A scalable and efficient solution to storing and accessing genomic variants
First you need to load the extended manifest file for your array. This will become the probe_id table for your dataset. The WDL to upload the manifest file is in the GATK repo: https://github.com/broadinstitute/gatk/blob/ah_var_store/scripts/variantstore_wdl/ImportArrayManifest.wdl
The dataset will be created if it doesn't exist.
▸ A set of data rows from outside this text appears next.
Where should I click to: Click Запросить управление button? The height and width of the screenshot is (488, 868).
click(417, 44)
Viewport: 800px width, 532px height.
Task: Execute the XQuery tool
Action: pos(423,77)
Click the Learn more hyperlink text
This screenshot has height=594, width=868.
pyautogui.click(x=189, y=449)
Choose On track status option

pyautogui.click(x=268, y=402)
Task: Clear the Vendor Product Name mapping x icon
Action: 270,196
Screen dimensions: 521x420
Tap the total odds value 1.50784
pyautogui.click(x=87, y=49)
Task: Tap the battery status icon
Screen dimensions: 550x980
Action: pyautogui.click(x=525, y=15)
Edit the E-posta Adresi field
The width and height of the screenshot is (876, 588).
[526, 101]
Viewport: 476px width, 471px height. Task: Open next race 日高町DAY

The table should not exist or duplicate data will be loaded. For manifest-schema, use schema here: https://github.com/broadinstitute/gatk/blob/ah_var_store/scripts/variantstore_wdl/schemas/manifest_schema.json.
There are several steps to ingest the vcf array data into BigQuery.
To get around BigQuery query limits, you should extract the probe_info table to a csv file in a google bucket. It will be used as input to the array ingest command.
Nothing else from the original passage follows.